By combining these stacks, we aim to create a robust and scalable modern data platform, leveraging the strengths of each technology to streamline workflow deployment and execution.

FLOW OF WORK

To methodically build a scalable and modular data platform using Prefect, we can follow these step-by-step procedures:

Working on Transformation Logic:

  1. Define Tasks:

    • Clearly outline the tasks that need to be executed within the data platform.
  2. Prefect Blocks Integration:

    • Incorporate Prefect blocks for specific tasks, such as reading data from cloud storage buckets.
    • Implement Prefect blocks for securely handling and accessing secrets.

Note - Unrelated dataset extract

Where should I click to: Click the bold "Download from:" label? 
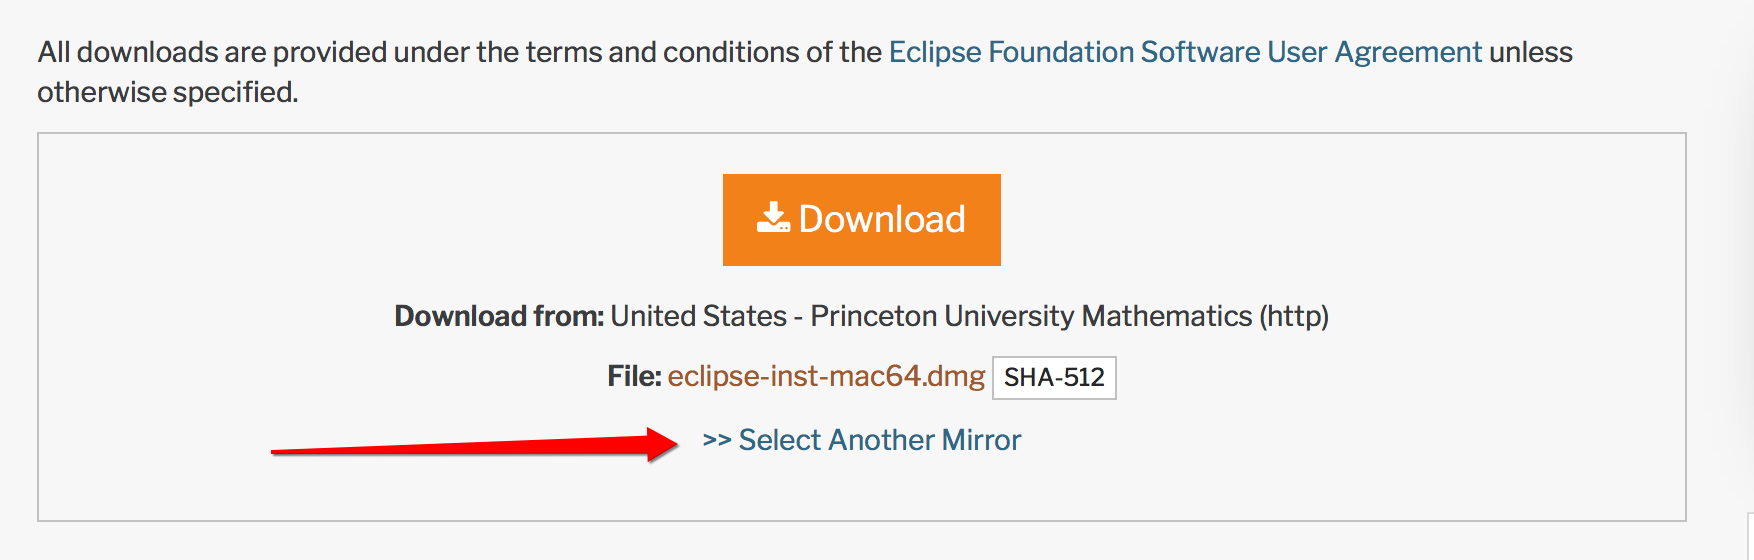click(498, 317)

Working on Infrastructure Deployment:

  1. Terraform Modules Setup:

    • Develop Terraform modules for essential resources:
      • Prefect WorkPools (GCP, Azure, AWS)
      • GCP Artifact Registry
      • AWS Elastic Container Registry
      • Azure Container Registry
  2. Cloud Environment Deployment:

    • Utilize CI/CD for a build and release architecture to deploy Terraform modules to their respective cloud environments.
    • Configure environment secrets and variables to ensure secure and dynamic deployments.
  3. Docker Image Management:

    • Build and push Docker images to each cloud environment.
    • Establish a seamless process for managing and updating Docker images.
  4. Additional CI/CD Pipeline:

    • Implement an additional CI/CD pipeline for continuous integration and delivery of infrastructure changes.
    • Ensure automation of testing and validation processes in the CI/CD pipeline.

Working on Prefect Deployment (Orchestration Logic):

  1. YAML File for Deployment:

    • Construct the YAML file for Prefect deployment, specifying the flows and their corresponding workpools.
  2. Deployment Configuration:

    • Manage deployment configurations, including specifying the execution environment for each workflow.
  3. Repository Secret Tokens:

    • Set up repository secret tokens to enable Prefect to securely pull code (flows) during job execution.
  4. Prefect Cloud Deployment:

    • Deploy the Prefect configuration to the Prefect Cloud using CI/CD.
    • Automate the deployment process to ensure consistency across different environments.

By systematically addressing each of these steps, we can establish a scalable and modular data platform using Prefect, effectively handling both transformation logic and infrastructure orchestration. This approach promotes maintainability, reliability, and scalability throughout the data platform's lifecycle.

ARCHITECTURE DIAGRAM

The diagram below shows the project architecture explaining key concepts of all components involved.

architecure_diagram

The digram above covers all steps to get the infrastructure up and running, deploy the prefect flows and then submit a job for executution.

Github Action is used to deploy both the infrastructure and the prefect flows. Let's outline this in a more structure explanation:

  1. Infrastructure Deployment with Terraform Modules: Terraform Modules are declared for prefect, aws, gcp and azure. Upon pushing the changes made to production, the resources will be provisioned in the appropraite cloud environemnt. The following resources are created per provider:

    • GCP: service account with permissions to run workloads on gooolge cloud run, artifact registry used to store the docker image.
    • AWS: IAM user, policies and permissions, network resources, and elastic container registry.
    • Azure: service principals with permissions to run workloads on azure container instance, azure container registry.
    • Prefect: prefect workpools used for organizing work for execution. For this project, three workpools were created (cloud-run:push, ecs:push, azure-container-instance push. Depending on the cloud stack of your choice, you choose to create one or make alternatives) Upon deployment, these resources will be created all at once. Good thing is they can also be brought down all at once too.
  2. Docker Image Build and Push: Once it has been guaranteed that the resources have been built, a workflow dispatch job then goes ahead to build the docker image and pushes it to any environment (GCP, Azur, AWS) docker image repositry.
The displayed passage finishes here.